I have done some testing with a commercial VPN provider using hAP ac2. The providers supports both WireGuard and IKEv2 IPSec, and I was curious to see how IPSec hardware acceleration comes into play. I used a computer with a static IP that was routed through VPN, using routing rules for WireGuard and srcnat for IPSec (to make it match the policy). Tested one scenario at a time, having disabled the other configuration.
The outcome was not what I would expect. Both options saturated my 120Mbit WAN link, so that is not a concern. With IPSec I saw one CPU core on the router hitting 70-80%, occasionally 90%. Profiling showed most CPU time on networking category. Other cores were much less used, the 4th core being hardly used at all. Overall utilization was 35-40%.
In the installed SA window I saw EH - HW-AEAD, which indicates the encryption was hardware accelerated.
With WireGuard overall CPU utilization was higher as expected, 50-60%, but it utilized all cores much better. Top core was 60-70% - lower than with IPSec. Top two cores were almost equally loaded. Profiling showed unclassified as the top category; wireguard category only a few percent. Because I don’t have to disable fasttrack with WireGuard, I watched that firewall rule graph as well. There was some fasttracking, around 3-8Mbps, some of it was likely other traffic on the network. But not enough to make a big impact on CPU in this particular test.
I have a few dozen firewall rules, queue trees enabled on interface HTB, and fasttracked enabled. For IPSec connection I had to add a rule to bypass fasttrack for the device routed through VPN. In both scenarios masquerade NAT is not fasttracked because after encapsulation the packet is originating from the router itself, hence output chain that is never fasttracked. So I don’t think fasttrack plays a role here.
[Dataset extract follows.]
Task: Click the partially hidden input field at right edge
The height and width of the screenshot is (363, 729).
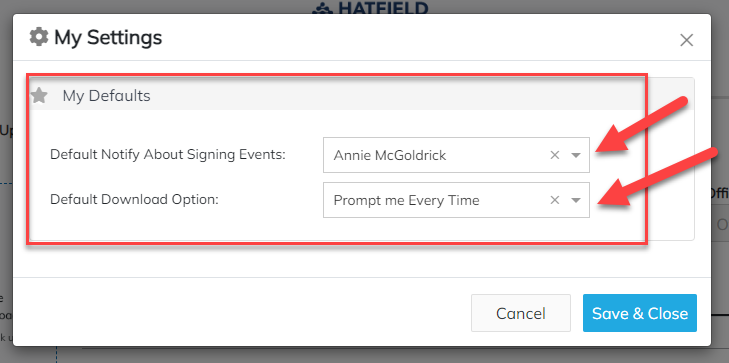Action: [720, 225]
The bottom line is hardware offloaded IPSec didn’t really have any advantage over CPU-based WireGuard encryption for this use case. In fact, it would hit the single-core ceiling sooner than WG. I have always thought I had IPSec acceleration in my back pocket as an extra hardware resource. But it turns out in real world the acceleration isn’t that useful. Of course, if I needed IPSec for other reasons, I’m sure without acceleration it would be much worse. I also realize not all devices have 4-core ARM CPU like hAP ac2 that can be leveraged by WireGuard so nicely. Something like hEX would very likely favor IPSec since it has higher CPU clock (better single core processing) and less cores (worse for WireGuard), although not sure if the two architectures can be compared directly.
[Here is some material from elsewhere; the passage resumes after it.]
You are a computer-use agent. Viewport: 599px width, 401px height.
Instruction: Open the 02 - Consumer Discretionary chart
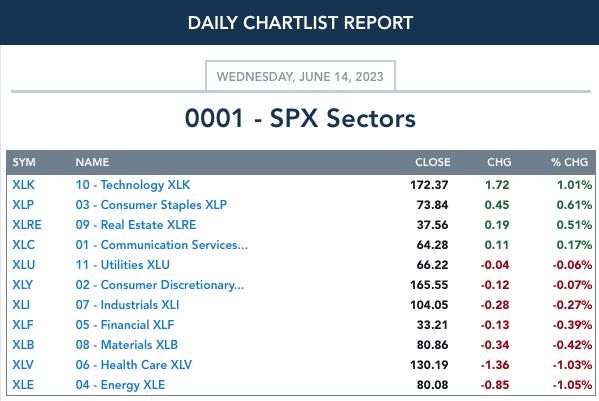pos(159,285)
Still, I fail to understand how it is possible that hardware accelerated IPSec was using more CPU. Yes, overall CPU was much less, but I’m not sure how much of it could be used for higher WAN bandwidth, for example, if it comes down to a single core being overloaded. The packet flow isn’t that much different between the two options:
WireGuard:
Device -> routing rule to WG -> srcnat -> WG encryption and encapsulation -> routing to WAN out -> masquerade NAT
IPSec:
Device -> routing to WAN out -> srcnat -> IPSec policy match -> IPSec HW encryption and encapsulation -> routing to WAN out -> masquerade NAT
If the above is accurate, then it probably means IPSec policy match processing is quite heavy. I also suspect only encryption is done in hardware, but encapsulation is still done in CPU. So that’s double encapsulation for IPSec (as opposed to single with WG) - ESP first and then NAT-T. Perhaps the MTU was not optimal for IPSec, so if there was more packet fragmentation, that would add to CPU utilization. Although I didn’t have to make anything special for MTU in either cases. I don’t think fasttrack plays any role here since in both cases the packets are effectively destined to the router itself, and then originate from the router itself after processing.
Am I missing something? I’m also curious to hear your experience with IPSec hardware acceleration on MikroTik devices and how it affects CPU.